— BEGIN RAW DATA —

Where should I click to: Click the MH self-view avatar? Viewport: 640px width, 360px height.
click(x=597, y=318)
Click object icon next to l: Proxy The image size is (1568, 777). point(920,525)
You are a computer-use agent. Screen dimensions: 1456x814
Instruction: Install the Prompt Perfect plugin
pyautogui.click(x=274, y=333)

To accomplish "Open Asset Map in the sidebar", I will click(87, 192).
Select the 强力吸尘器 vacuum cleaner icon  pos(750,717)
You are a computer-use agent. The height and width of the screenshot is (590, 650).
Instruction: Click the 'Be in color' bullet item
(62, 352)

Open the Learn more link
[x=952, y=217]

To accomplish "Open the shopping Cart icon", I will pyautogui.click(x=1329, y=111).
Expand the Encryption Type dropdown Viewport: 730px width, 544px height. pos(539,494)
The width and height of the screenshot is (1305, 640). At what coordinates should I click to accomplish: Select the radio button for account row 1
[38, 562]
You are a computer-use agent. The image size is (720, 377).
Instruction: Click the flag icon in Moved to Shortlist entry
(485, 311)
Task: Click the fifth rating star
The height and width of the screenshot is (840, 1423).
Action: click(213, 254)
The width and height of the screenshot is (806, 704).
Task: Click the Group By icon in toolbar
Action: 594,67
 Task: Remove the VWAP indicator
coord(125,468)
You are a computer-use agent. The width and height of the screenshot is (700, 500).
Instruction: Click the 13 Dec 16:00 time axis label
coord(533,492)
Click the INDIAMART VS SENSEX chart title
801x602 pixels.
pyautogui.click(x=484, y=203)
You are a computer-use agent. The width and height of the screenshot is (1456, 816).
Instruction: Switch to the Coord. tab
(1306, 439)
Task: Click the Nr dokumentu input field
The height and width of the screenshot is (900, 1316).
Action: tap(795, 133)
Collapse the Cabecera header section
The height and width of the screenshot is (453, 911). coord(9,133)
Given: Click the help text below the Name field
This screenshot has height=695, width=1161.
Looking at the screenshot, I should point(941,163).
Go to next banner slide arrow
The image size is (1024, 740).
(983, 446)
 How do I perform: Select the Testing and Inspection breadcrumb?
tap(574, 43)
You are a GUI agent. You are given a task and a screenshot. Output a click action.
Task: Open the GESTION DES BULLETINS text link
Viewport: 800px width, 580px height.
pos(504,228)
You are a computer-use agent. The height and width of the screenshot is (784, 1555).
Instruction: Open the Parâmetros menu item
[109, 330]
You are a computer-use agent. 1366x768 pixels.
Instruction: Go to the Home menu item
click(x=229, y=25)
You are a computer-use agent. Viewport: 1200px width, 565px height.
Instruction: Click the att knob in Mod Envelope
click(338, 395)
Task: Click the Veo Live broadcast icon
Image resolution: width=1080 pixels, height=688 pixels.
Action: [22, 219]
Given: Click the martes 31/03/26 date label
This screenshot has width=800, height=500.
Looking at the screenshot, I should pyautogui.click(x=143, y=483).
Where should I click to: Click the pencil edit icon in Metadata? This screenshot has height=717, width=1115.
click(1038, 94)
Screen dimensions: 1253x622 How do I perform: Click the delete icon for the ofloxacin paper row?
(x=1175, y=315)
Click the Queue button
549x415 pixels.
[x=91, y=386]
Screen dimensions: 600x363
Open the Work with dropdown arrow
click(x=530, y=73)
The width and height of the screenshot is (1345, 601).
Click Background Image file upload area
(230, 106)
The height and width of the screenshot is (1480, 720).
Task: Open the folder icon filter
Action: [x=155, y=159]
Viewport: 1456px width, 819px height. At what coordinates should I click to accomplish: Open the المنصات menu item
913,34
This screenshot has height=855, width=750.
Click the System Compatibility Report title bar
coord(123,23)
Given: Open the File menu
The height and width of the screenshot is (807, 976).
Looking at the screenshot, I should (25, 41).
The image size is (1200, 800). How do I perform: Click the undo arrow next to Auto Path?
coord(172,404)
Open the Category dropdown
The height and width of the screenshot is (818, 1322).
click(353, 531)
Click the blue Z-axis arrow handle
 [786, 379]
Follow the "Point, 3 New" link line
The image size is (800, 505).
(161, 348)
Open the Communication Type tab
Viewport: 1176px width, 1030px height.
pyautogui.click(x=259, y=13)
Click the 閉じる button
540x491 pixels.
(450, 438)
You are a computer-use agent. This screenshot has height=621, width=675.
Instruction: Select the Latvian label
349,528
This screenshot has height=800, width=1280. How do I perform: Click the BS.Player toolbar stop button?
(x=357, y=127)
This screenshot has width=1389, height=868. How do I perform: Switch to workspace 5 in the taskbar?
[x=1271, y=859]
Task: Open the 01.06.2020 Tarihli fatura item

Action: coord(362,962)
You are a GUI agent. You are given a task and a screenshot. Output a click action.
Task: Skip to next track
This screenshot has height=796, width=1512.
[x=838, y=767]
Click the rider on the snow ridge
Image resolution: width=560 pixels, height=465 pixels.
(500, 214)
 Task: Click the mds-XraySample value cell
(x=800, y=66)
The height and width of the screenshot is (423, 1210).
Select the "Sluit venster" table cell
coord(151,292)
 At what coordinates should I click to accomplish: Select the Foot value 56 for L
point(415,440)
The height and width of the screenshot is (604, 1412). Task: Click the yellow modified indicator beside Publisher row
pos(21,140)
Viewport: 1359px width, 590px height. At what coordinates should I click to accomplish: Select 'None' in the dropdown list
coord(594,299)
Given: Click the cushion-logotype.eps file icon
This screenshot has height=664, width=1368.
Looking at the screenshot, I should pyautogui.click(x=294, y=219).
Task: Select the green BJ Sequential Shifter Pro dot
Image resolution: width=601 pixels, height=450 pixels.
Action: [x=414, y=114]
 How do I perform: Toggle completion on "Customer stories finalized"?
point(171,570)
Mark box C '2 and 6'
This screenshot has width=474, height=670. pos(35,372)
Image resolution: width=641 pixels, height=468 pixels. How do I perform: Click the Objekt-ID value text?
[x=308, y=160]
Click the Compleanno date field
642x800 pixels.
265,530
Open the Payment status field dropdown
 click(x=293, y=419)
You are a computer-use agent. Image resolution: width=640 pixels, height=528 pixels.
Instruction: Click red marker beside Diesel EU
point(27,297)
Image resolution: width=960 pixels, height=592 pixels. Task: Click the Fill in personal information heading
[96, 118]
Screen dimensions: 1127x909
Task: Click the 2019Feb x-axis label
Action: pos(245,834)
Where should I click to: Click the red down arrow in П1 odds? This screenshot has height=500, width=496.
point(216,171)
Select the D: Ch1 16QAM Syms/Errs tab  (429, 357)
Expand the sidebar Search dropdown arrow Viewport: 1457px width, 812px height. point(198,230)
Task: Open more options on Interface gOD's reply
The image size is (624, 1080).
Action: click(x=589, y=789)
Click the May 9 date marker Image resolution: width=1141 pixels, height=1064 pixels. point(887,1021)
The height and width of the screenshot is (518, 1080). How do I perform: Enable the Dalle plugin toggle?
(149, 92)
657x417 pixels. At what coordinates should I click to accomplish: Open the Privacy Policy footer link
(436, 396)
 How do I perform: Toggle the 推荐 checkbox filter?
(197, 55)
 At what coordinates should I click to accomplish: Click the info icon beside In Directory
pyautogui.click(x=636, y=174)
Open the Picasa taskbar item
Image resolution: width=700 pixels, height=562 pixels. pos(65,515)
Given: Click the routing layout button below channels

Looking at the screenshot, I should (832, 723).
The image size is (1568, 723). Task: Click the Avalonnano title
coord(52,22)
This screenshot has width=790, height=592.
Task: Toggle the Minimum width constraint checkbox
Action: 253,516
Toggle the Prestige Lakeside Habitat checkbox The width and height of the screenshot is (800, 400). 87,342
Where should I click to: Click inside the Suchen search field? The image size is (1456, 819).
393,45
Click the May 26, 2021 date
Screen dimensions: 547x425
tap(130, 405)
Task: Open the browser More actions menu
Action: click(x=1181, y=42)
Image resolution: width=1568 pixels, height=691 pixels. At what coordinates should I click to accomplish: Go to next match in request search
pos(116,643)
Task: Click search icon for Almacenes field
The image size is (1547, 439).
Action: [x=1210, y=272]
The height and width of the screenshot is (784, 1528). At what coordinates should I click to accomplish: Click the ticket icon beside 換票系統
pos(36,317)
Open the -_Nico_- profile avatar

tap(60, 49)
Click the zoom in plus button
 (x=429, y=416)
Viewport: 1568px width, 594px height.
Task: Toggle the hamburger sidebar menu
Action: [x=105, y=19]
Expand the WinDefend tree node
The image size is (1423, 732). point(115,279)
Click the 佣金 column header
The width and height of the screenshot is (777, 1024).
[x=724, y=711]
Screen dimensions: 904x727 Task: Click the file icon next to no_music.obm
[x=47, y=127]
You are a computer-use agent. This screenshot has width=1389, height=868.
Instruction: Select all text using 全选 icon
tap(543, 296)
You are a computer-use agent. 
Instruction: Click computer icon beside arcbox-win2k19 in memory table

— END RAW DATA —

▶ **PROBLEM DESCRIPTION**
Render the items from the start of the items through the line with "pyautogui.click(x=274, y=333)", inclusive, as a two-column CSV with the headers "instruction" and "target". Give one row per item, with each field quoted and any line breaks replaced by spaces.

▶ **WORKED SOLUTION**
instruction,target
"Where should I click to: Click the MH self-view avatar? Viewport: 640px width, 360px height.","click(x=597, y=318)"
"Click object icon next to l: Proxy The image size is (1568, 777).","point(920,525)"
"You are a computer-use agent. Screen dimensions: 1456x814 Instruction: Install the Prompt Perfect plugin","pyautogui.click(x=274, y=333)"